#### Provided entries ####

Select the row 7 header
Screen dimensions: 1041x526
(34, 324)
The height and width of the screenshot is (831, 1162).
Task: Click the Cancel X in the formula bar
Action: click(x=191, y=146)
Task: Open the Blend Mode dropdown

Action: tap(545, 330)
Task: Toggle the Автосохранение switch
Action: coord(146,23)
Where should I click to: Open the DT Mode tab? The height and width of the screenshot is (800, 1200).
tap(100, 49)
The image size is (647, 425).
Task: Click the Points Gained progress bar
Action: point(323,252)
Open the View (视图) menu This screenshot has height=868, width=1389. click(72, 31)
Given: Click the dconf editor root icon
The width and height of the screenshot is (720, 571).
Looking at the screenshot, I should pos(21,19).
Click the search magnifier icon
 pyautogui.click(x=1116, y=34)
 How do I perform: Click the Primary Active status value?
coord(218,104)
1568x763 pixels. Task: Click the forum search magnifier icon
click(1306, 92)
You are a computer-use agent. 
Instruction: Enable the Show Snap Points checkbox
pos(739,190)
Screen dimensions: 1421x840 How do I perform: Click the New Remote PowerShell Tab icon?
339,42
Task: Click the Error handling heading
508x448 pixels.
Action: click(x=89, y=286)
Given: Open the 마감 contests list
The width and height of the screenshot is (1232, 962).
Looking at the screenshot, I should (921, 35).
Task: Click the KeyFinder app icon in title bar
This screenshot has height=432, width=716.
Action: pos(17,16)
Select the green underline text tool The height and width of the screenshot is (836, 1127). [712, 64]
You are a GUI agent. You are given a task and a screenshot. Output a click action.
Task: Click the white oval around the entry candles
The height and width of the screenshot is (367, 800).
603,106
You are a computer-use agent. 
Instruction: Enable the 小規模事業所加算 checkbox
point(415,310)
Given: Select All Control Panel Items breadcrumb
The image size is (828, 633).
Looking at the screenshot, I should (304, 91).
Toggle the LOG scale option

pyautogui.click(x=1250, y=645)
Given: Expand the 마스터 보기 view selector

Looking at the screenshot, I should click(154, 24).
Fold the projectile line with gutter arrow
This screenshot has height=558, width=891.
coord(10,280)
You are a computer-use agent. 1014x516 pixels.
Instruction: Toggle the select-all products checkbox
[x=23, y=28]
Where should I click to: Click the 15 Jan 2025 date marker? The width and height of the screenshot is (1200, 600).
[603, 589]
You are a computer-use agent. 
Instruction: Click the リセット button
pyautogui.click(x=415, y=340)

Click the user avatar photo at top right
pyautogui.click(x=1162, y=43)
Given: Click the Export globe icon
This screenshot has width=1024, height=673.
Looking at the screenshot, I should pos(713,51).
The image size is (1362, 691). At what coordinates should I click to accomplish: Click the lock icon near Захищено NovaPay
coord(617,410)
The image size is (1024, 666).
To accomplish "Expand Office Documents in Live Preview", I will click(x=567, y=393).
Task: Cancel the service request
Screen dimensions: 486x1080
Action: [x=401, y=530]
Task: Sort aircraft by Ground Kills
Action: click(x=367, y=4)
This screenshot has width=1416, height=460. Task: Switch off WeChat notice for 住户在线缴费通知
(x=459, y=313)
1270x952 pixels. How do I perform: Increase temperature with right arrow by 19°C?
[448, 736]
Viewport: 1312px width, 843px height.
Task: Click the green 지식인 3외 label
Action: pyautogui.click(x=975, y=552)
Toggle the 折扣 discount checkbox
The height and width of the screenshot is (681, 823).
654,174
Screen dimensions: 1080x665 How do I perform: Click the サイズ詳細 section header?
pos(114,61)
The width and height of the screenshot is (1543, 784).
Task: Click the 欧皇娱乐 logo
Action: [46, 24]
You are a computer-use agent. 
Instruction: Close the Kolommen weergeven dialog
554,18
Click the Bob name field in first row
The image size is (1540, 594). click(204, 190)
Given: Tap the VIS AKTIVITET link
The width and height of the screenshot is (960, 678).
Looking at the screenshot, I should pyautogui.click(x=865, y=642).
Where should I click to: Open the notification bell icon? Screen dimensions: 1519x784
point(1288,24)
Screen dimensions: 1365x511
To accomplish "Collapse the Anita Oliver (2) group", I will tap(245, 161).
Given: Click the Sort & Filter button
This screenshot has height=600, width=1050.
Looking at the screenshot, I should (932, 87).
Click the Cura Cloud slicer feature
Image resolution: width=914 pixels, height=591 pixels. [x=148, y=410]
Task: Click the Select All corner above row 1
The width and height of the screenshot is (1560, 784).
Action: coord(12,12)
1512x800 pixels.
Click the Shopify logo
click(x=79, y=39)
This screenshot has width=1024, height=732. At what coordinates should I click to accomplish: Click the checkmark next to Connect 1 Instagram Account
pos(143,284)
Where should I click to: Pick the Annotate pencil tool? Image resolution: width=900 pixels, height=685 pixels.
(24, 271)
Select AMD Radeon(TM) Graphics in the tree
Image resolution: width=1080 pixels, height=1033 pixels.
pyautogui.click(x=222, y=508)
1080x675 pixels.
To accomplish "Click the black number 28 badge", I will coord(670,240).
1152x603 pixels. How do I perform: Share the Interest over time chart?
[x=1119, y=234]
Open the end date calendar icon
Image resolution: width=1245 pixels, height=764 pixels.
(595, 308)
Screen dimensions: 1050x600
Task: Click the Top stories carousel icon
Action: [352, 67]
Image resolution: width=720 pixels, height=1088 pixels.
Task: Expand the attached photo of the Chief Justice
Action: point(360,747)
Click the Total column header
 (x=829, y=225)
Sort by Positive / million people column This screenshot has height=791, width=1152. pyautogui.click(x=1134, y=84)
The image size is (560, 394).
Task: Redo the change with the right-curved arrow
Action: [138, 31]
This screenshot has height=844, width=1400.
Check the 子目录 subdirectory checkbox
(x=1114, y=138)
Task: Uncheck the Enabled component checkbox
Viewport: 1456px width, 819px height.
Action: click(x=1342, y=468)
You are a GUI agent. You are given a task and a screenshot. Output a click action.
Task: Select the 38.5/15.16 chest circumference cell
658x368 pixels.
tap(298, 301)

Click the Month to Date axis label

####

What is required:
Reproduce verbatim everything from the line containing "Select AMD Radeon(TM) Graphics in the tree" down to the line containing "[x=1119, y=234]", including both of those lines.

Complete response:
Select AMD Radeon(TM) Graphics in the tree
Image resolution: width=1080 pixels, height=1033 pixels.
pyautogui.click(x=222, y=508)
1080x675 pixels.
To accomplish "Click the black number 28 badge", I will coord(670,240).
1152x603 pixels. How do I perform: Share the Interest over time chart?
[x=1119, y=234]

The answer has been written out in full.